Pick every line from the data that holds the word "Leipzig".
___ TASK MATERIAL
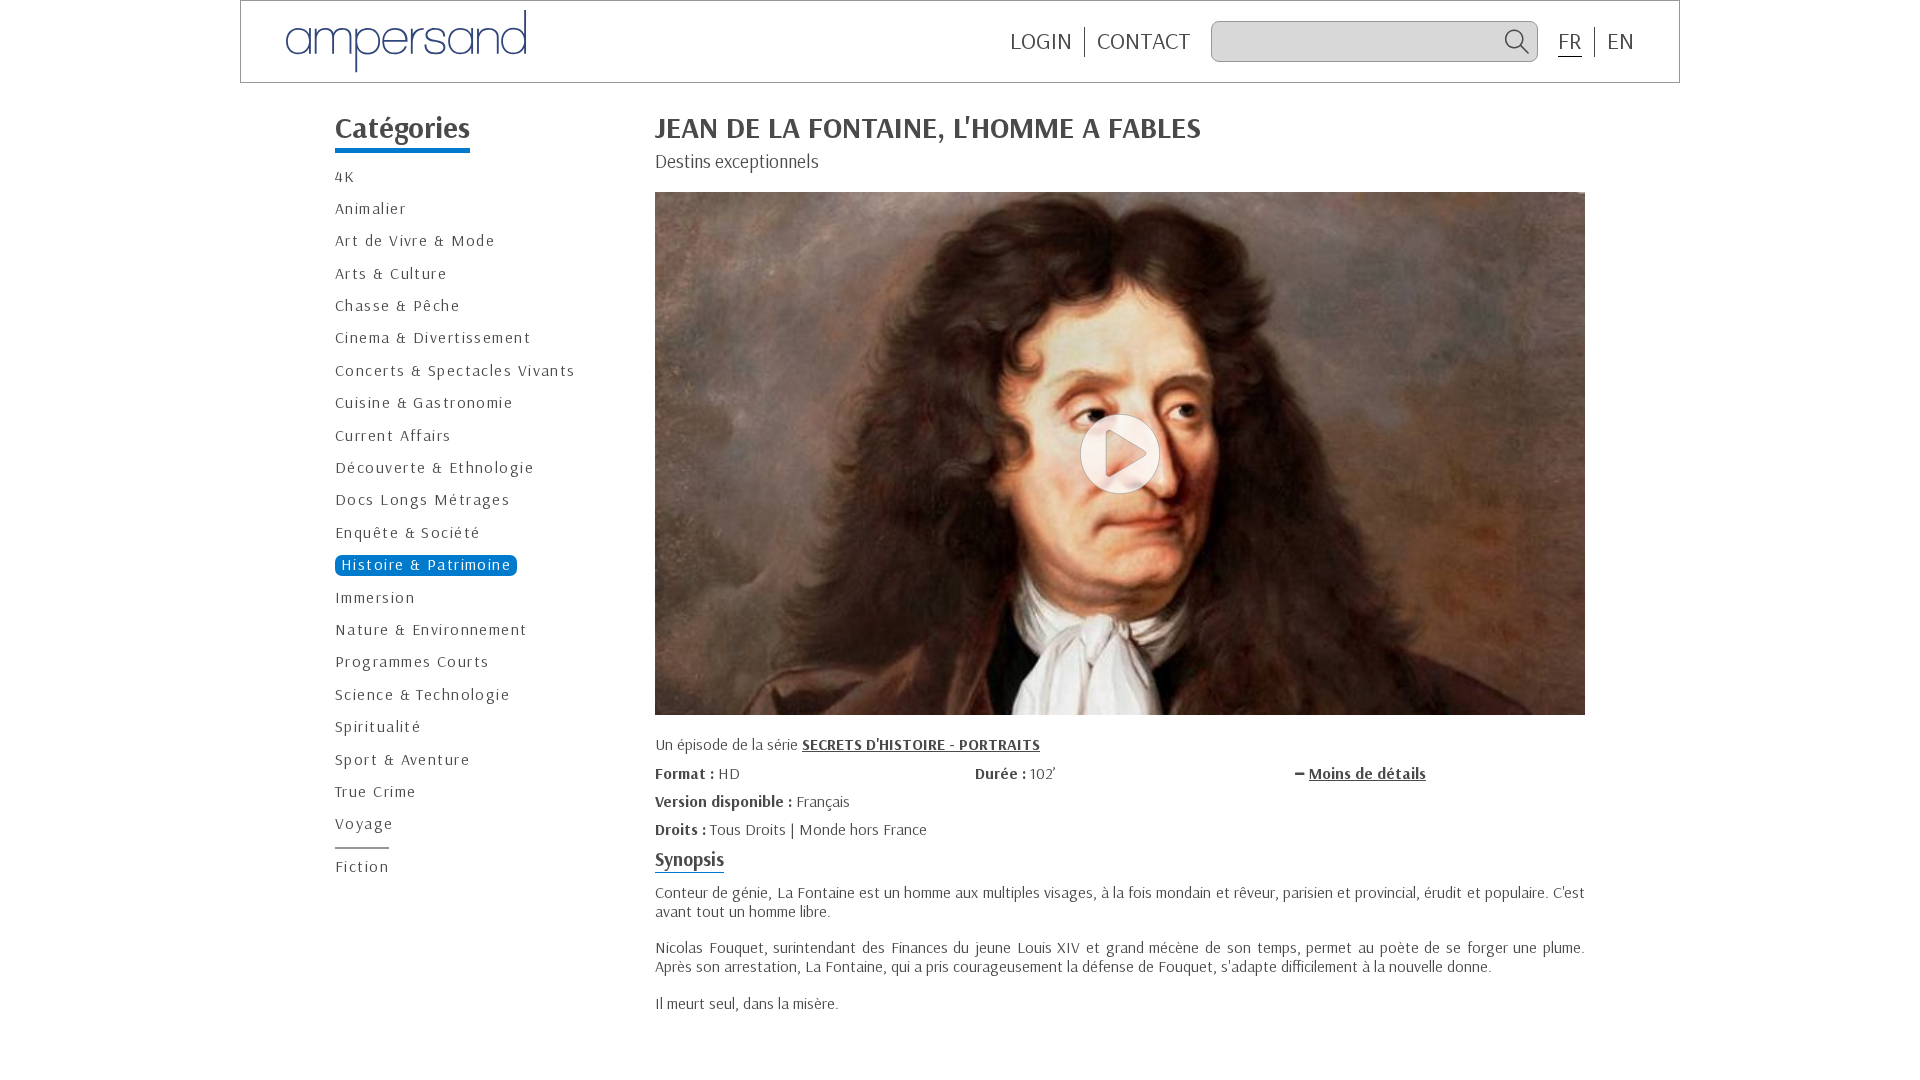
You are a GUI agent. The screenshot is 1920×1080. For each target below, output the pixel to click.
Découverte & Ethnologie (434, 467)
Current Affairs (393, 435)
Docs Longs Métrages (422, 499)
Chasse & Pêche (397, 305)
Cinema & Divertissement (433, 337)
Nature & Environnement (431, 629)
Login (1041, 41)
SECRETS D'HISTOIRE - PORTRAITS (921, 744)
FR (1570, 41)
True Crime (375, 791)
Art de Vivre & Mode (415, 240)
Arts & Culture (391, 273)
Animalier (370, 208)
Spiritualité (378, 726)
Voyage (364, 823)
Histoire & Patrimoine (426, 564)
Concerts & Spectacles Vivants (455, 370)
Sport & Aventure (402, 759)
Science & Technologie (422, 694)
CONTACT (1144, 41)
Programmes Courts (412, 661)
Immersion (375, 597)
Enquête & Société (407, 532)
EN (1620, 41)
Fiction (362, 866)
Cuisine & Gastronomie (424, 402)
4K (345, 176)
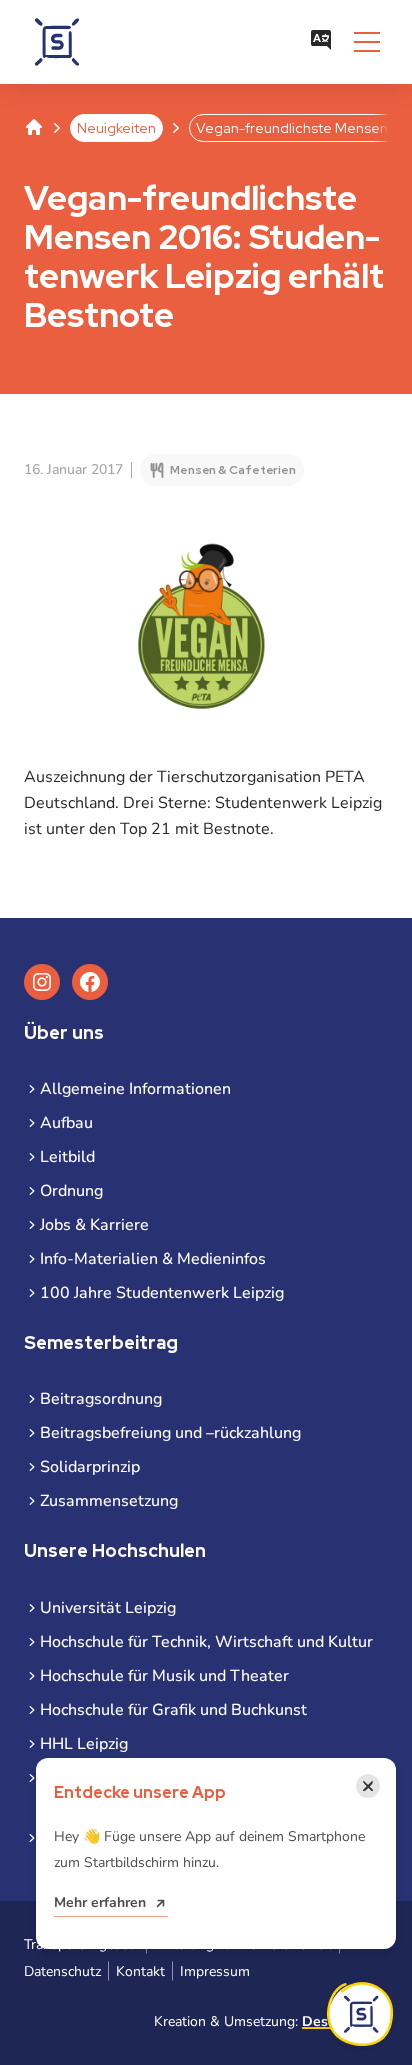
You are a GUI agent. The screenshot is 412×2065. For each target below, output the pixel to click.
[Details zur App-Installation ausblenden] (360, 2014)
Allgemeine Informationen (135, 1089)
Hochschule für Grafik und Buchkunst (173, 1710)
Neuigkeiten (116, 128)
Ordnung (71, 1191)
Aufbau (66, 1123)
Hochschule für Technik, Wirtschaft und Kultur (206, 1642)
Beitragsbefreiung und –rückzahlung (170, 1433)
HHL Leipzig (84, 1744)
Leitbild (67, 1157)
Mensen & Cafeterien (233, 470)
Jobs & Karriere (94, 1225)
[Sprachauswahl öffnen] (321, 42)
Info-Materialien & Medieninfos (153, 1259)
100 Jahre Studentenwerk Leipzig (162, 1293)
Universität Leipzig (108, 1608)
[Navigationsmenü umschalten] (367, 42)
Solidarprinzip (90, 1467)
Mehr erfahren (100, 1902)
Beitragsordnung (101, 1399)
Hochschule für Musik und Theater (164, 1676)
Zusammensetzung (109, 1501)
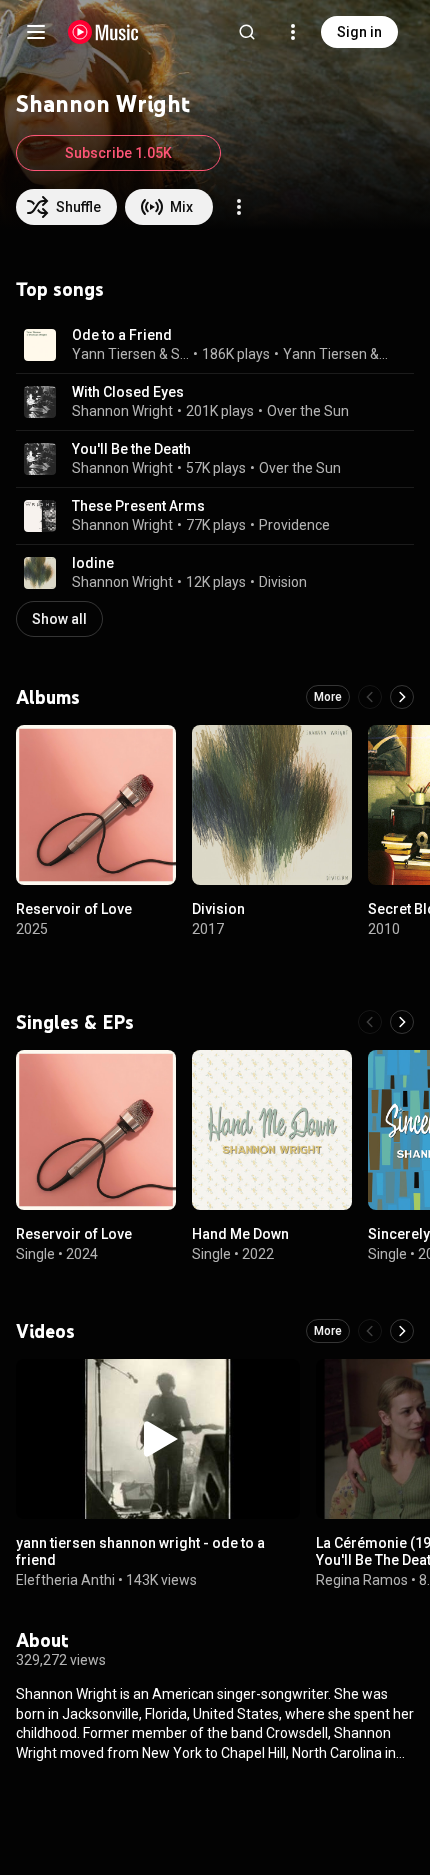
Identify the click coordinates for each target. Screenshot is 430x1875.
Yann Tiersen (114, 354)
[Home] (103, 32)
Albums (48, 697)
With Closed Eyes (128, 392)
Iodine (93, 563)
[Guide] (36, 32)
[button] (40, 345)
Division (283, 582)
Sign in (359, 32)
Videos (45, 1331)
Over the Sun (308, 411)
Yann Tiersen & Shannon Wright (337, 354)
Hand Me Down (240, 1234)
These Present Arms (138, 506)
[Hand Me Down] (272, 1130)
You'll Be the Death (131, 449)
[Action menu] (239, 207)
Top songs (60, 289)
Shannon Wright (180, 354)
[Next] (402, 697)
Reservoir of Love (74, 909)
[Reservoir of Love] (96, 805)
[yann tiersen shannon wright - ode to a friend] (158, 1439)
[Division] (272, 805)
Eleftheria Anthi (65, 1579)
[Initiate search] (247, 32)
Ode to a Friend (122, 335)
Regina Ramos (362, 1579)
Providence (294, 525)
______
__ANSWER TO THIS TASK__.
HHL Leipzig (84, 1744)
100 Jahre Studentenwerk Leipzig (162, 1293)
Universität Leipzig (108, 1608)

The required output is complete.